Sono i quartieri periferici del sistema solare. Quelli meno frequentati, dove si avventura solo ogni tanto una coraggiosa sonda, e da cui è molto difficile avere notizie certe. Urano e Nettuno, i due pianeti più esterni del sistema solare (da quando Plutone è stato declassato), sono ancora per molti versi misteriosi, in particolare per quanto riguarda la dinamica della loro atmosfera. I pochi dati affidabili che abbiamo ce li ha mandati la sonda Voyager 2 negli anni Ottanta, incontrando prima Urano nell’86 e poi Nettuno nell’89.

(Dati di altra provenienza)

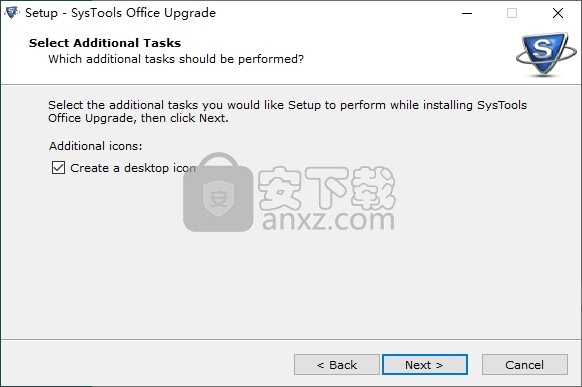
Task: Click the "Setup - SysTools Office Upgrade" title text
Action: 120,13
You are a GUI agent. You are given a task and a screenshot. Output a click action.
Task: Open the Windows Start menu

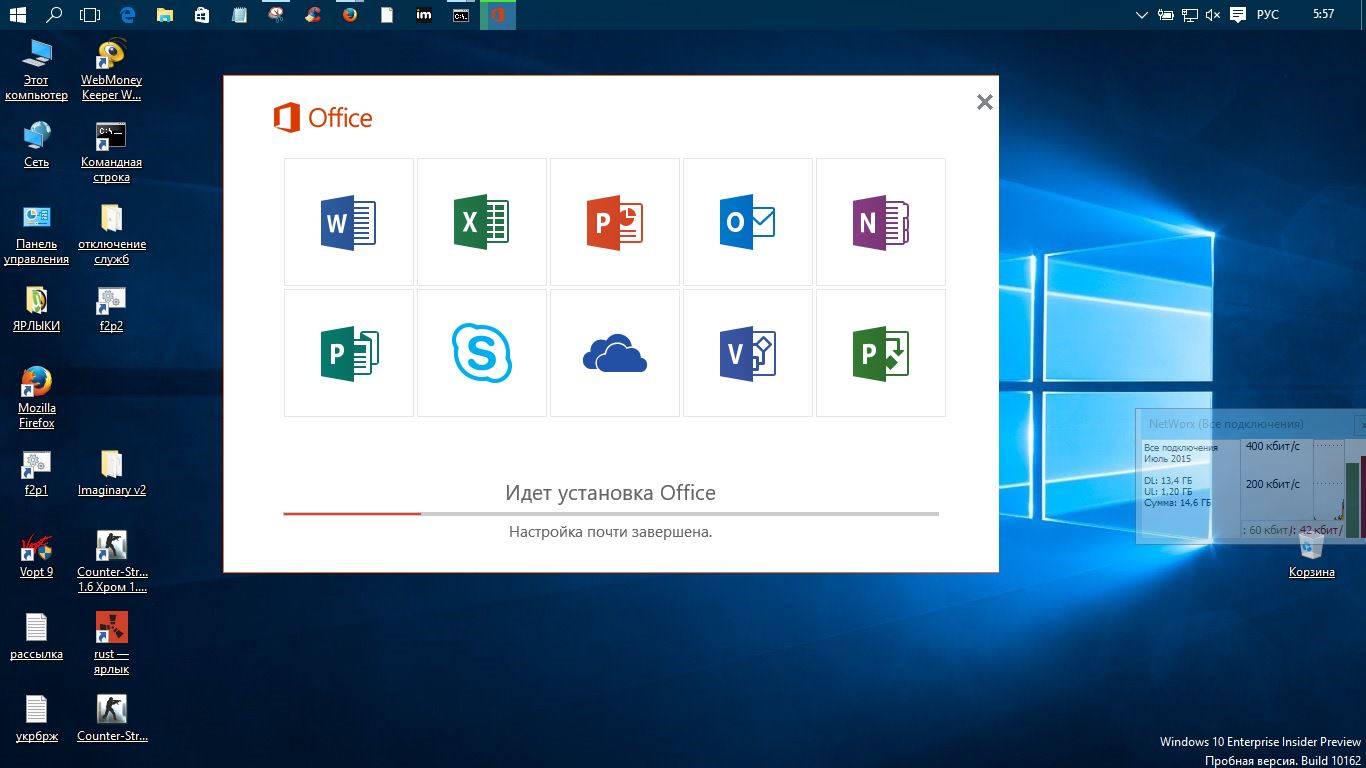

In quell’occasione, le immagini raccolte dalla sonda mostravano nubi di metano e ammoniaca, percorse da venti diretti da est verso ovest e con velocità fino a 450 metri al secondo, contro i 30-100 metri al secondo che si misurano sulla Terra. Insomma, nonostante la loro distanza dal Sole, i due “giganti di ghiaccio” hanno venti tra i più forti di tutto il del Sistema solare. Da dove venga l’energia che li muove, non è chiaro: se sia comunque il calore del Sole, o calore proveniente dall’interno del pianeta. Per capirlo, sarebbe importante sapere se i venti riguardano solo gli strati esterni dell’atmosfera o ci sono anche più in profondità.
Ora un nuovo studio condotto da Yohai Kaspi del Weizmann Institute in Israele, e pubblicato sull’ultimo numero di Nature, propone un nuovo metodo per capirlo. I ricercatori hanno incrociato le immagini raccolte da Voyager con i dati sulle piccole accelerazioni e decelerazioni subite dalla sonda mentre passava vicino ai pianeti, legate al campo gravitazionale dei pianeti stessi. Quest’ultimo doveva essere influenzato dai movimenti di materia provocati dai venti, e un complesso modello matematico permette quindi di mettere in relazione lo spessore della parte di atmosfera coinvolta nel movimento dei venti con l’attrazione gravitazionale avvertita da Voyager nelle varie fasi del transito.
Secondo i calcoli dei ricercatori, i movimenti dell’atmosfera in entrambi i pianeti sono piuttosto superficiali, non andando oltre i 1000 km di profondità. Che possono sembrare tanti per noi sulla Terra, dove tutta l’atmosfera misura circa 100 km, ma tanto su Urano quanto su Nettuno corrispondono sì e no allo 0,2 per cento della massa totale del pianeta. Se i venti fossero più profondi, gli effetti gravitazionali sentiti da Voyager avrebbero dovuto essere ben più apprezzabili.
Il motivo per cui il risultato è tanto interessante è che lo stesso metodo potrebbe essere utilizzato anche per Giove e Saturno, una volta che nuove missioni come Juno (o la stessa Cassini, quando a fine carriera verrà “accompagnata” verso un’orbita molto più bassa di quella attuale su Saturno) renderanno disponibili dati abbastanza accurati sulla gravità dei due giganti gassosi (finora le sonde che li hanno visitati sono rimase su orbite troppo alte).